What Kind of Culture Accepts Media Violence Toward Women?

Guest Blog: It's time to put an end to the exploitive use of photographs of women to sell anything and everything

It's not just television and movies that often portray women in a poor light. Print newspapers and magazines are part of the problem, too.

In newsroom cultures of newspapers and magazines around the world, the photographic depiction of women in many stand-alone photos amounts, more or less, to what might be called newsroom rape. It's not a pretty picture, and the mindset among editors who green light such photos and write the captions needs to change.

If these photos and captions of scantily clad "models" and "campaign girls" were of black men or Islamic men and carried captions such as "Juicy Fruit" and "Get an Eyeful," things would change very quickly. But depicting women this way is business as usual in most male-dominated newsrooms, from the New York Post to Esquire magazine.

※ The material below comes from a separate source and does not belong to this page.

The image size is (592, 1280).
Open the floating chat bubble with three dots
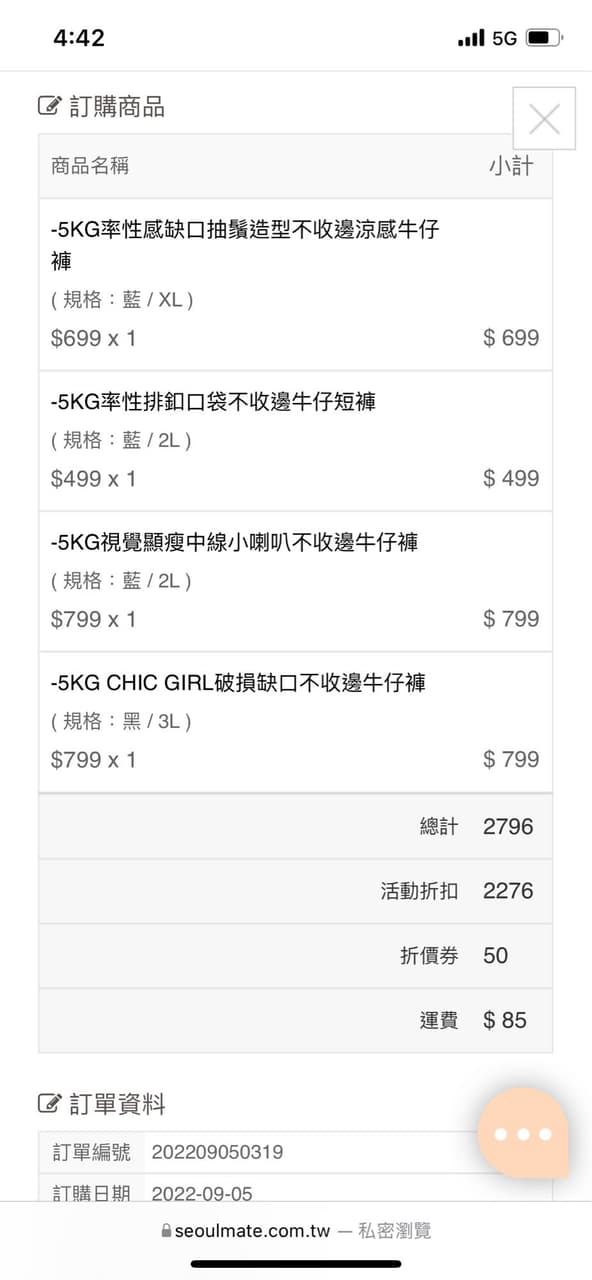coord(523,1133)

To raise awareness about gender equality for women in a man's world is not an easy thing, since so much of modern culture and news media continue to objectify women as sexual objects for men to ogle in movies, magazines and print ad campaigns.

Surely, you've seen photos of pretty young women with unnecessary cleavage posing for ''promotions'' for computers, flower shows, tourist sites and smartphones. What kind of culture accepts this kind of media violence toward women.

Of course, the women who pose for these photos are also to blame, and they must have their awareness raised as well. The women get paid, their managers and PR people get paid even more. Business, as usual. But this must change.

Rape happens in cultures that portray women as objects to rape, and the more cleavage shown in newspaper and magazine photos, the more these culture create a dangerous atmosphere for women. The culture we live in should honor and portray women and girls in photographs as equals to men and boys, and stop with the cleavage shots.

Violence towards women is not a laughing matter. Stop the immaturity and grow up. Male editors will someday have wives and daughters, and they'll care more about rape and violence then, but it's time to start showing respect for women now.